Requirement | Whenever an image turns up, omit it and return the remaining data exactly.

Material supplied |
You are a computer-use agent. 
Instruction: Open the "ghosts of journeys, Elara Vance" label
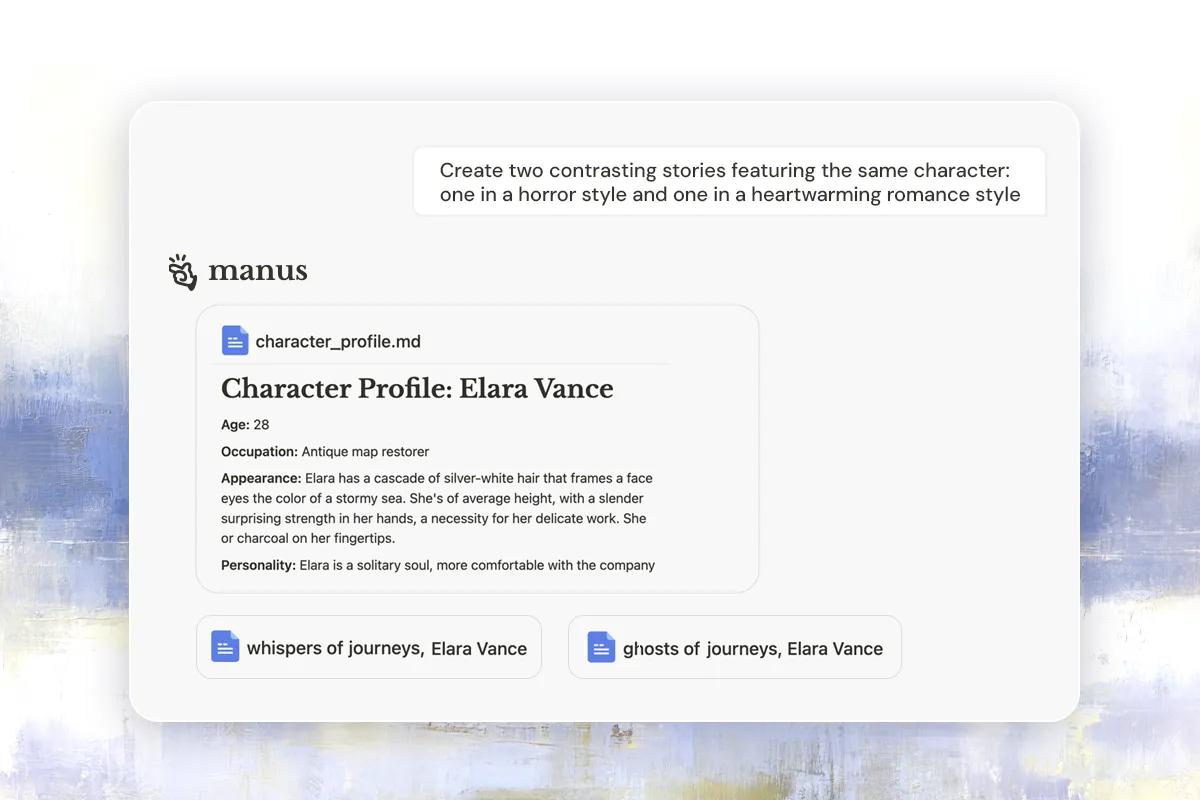pos(752,648)
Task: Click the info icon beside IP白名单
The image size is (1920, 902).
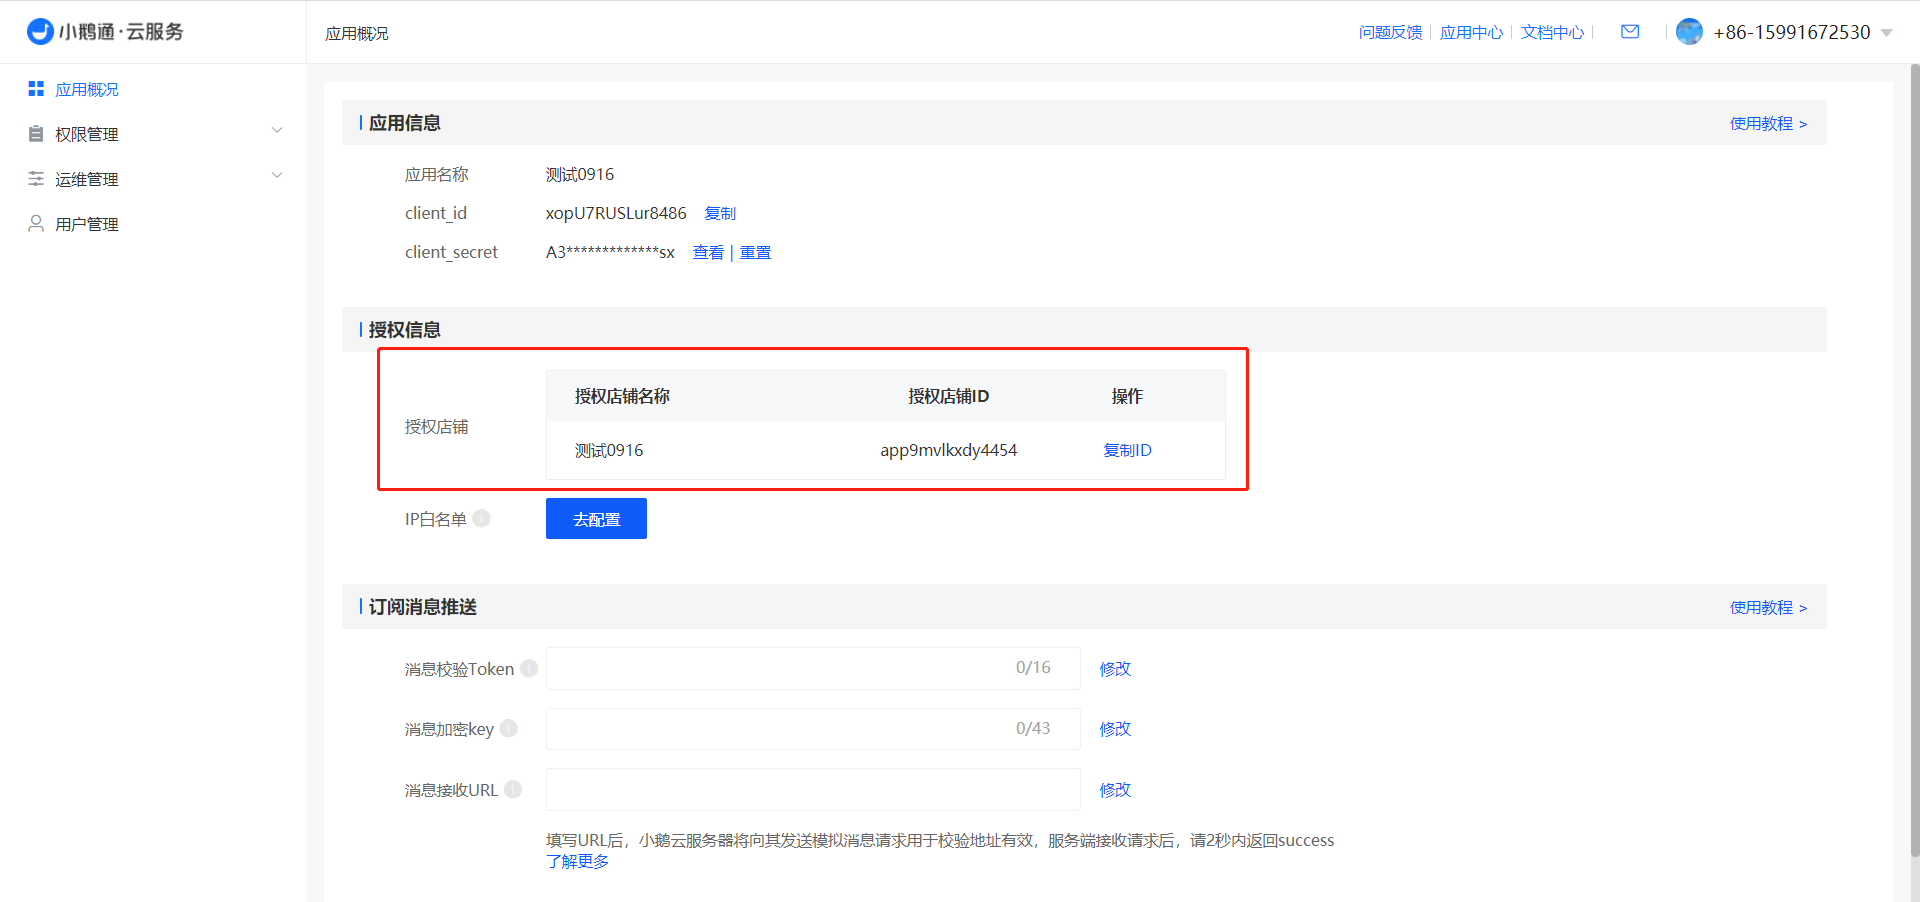Action: pos(482,518)
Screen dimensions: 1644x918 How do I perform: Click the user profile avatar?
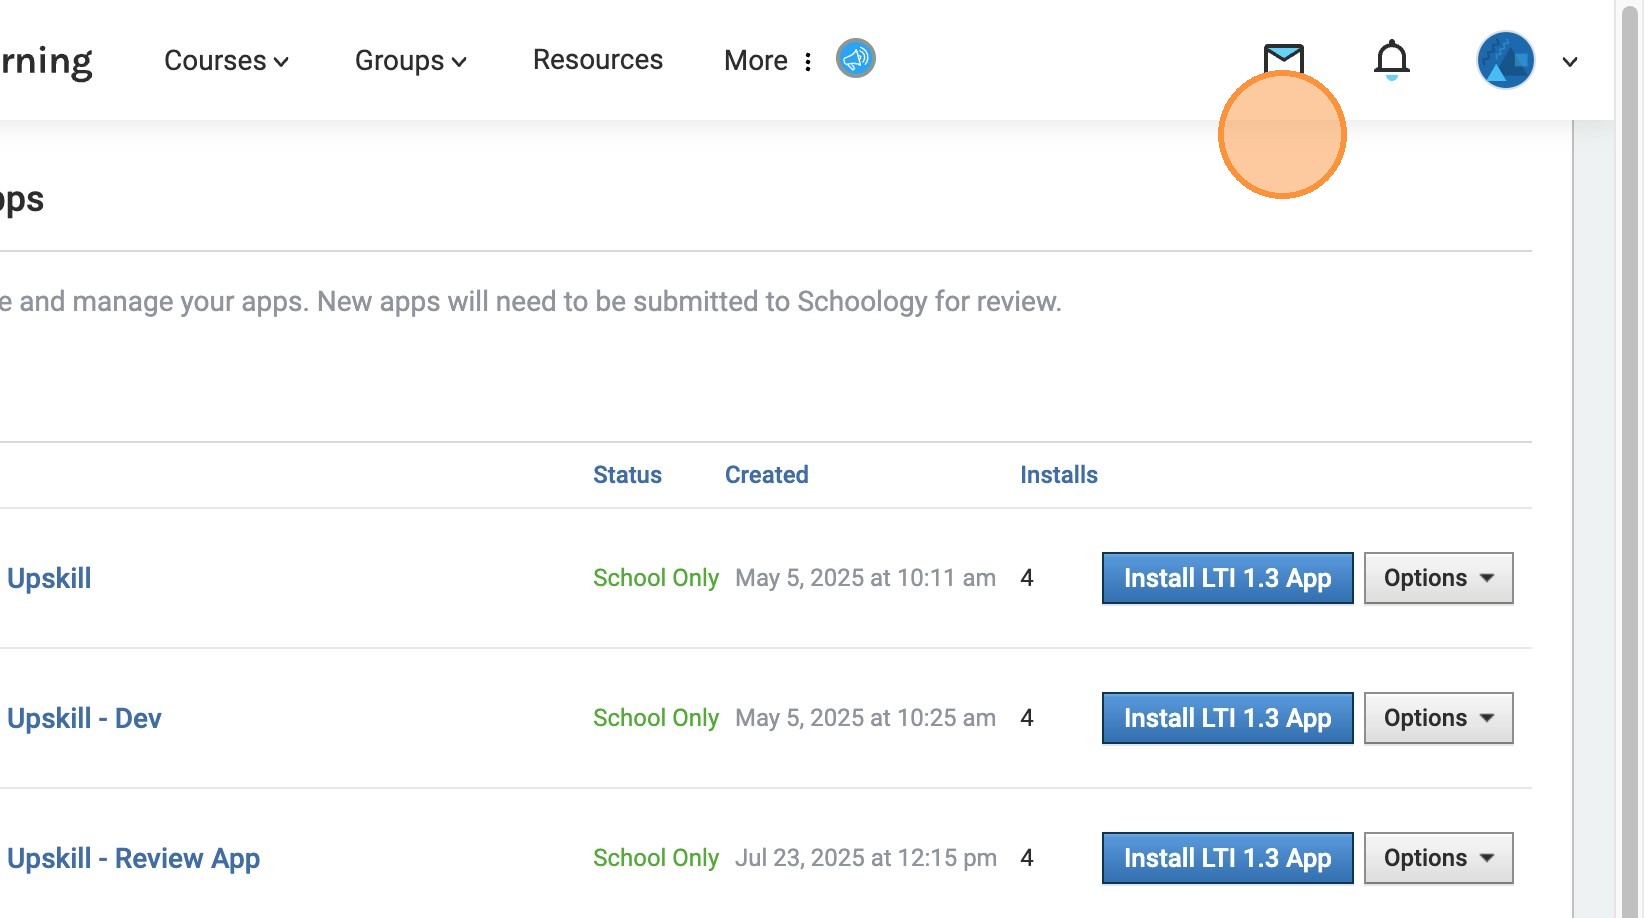[1505, 60]
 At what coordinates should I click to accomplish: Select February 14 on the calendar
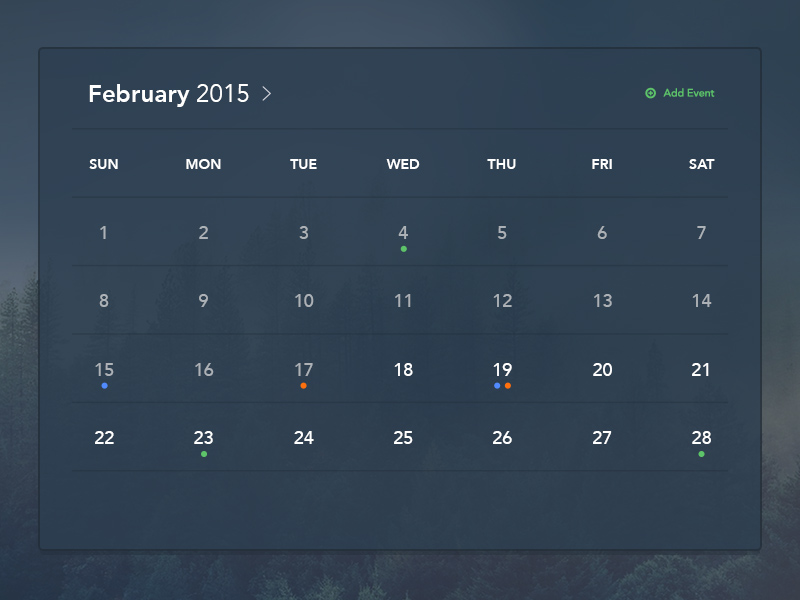pos(701,300)
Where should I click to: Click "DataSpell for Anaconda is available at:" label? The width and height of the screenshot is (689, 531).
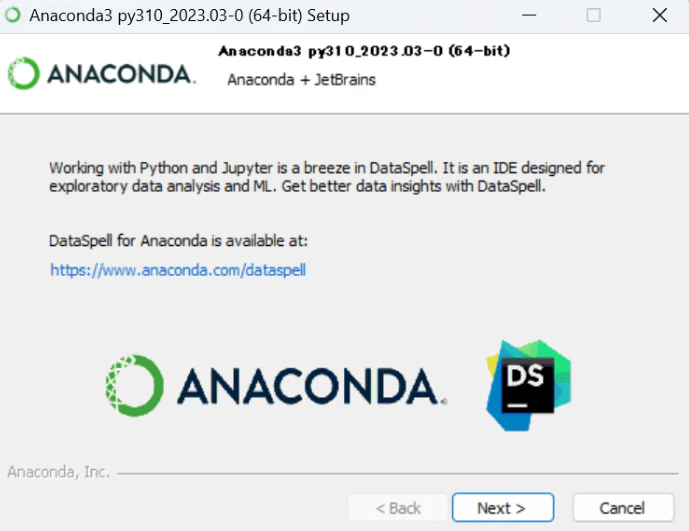[178, 241]
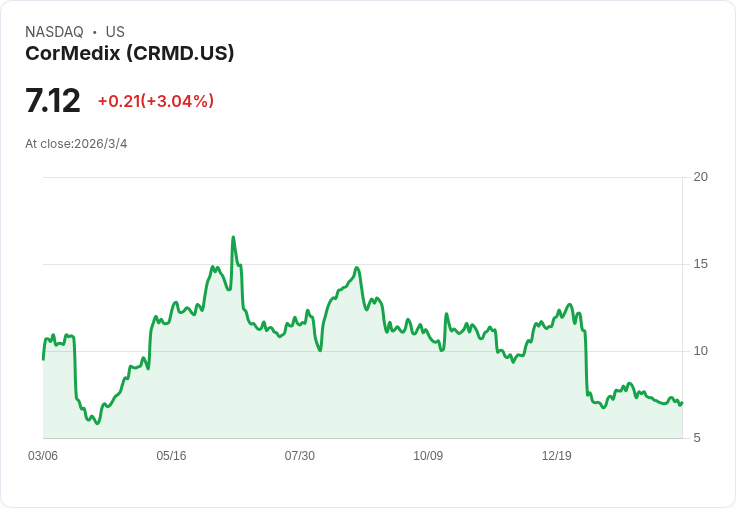
Task: Click the 20 value on y-axis
Action: (701, 177)
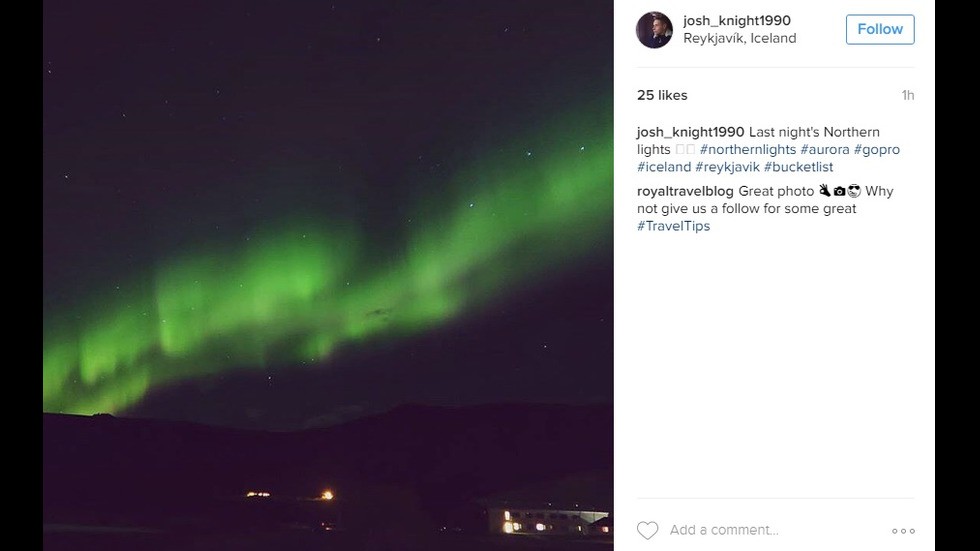This screenshot has height=551, width=980.
Task: Open the Reykjavík, Iceland location link
Action: point(739,38)
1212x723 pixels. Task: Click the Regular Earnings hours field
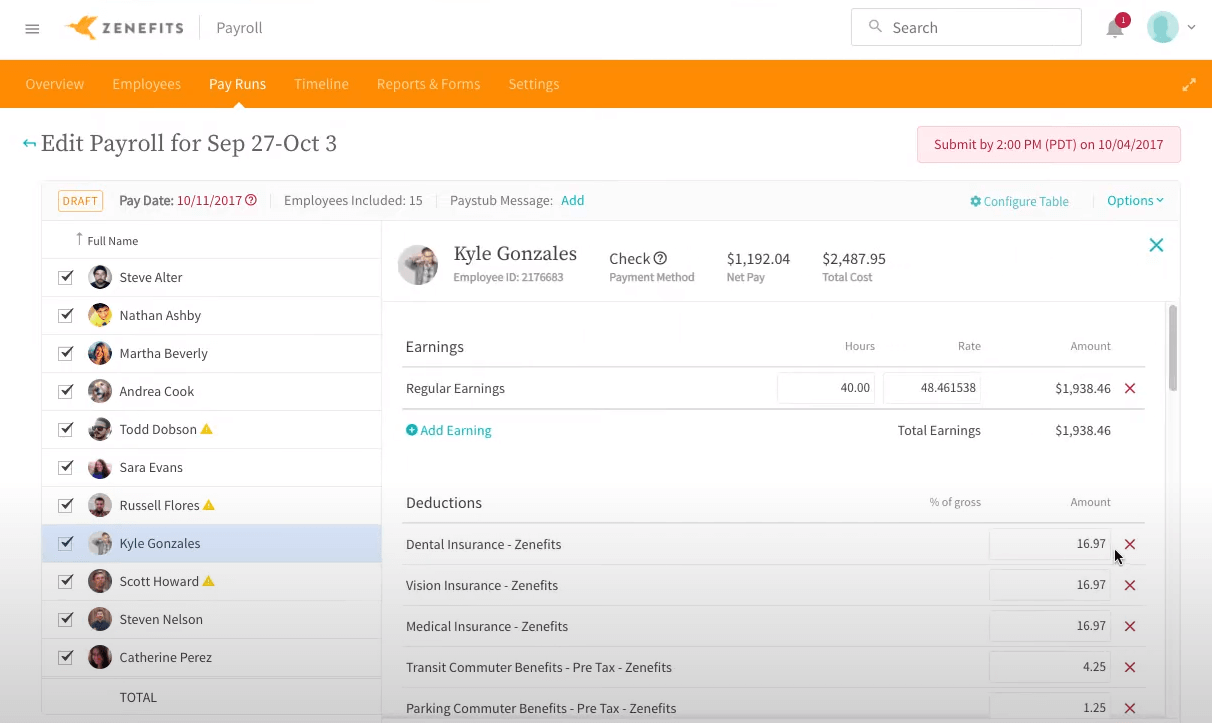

Exercise solution |
You are a computer-use agent. 
Instruction: Open the "ghosts of journeys, Elara Vance" label
pos(752,648)
Task: Click the info icon beside IP白名单
The image size is (1920, 902).
Action: pos(482,518)
Screen dimensions: 1644x918 How do I perform: Click the user profile avatar?
[1505, 60]
 At what coordinates should I click to accomplish: Select February 14 on the calendar
pos(701,300)
Where should I click to: Click "DataSpell for Anaconda is available at:" label? The width and height of the screenshot is (689, 531).
[178, 241]
Task: Click the 20 value on y-axis
Action: (701, 177)
This screenshot has height=551, width=980.
Task: Open the Reykjavík, Iceland location link
Action: point(739,38)
1212x723 pixels. Task: Click the Regular Earnings hours field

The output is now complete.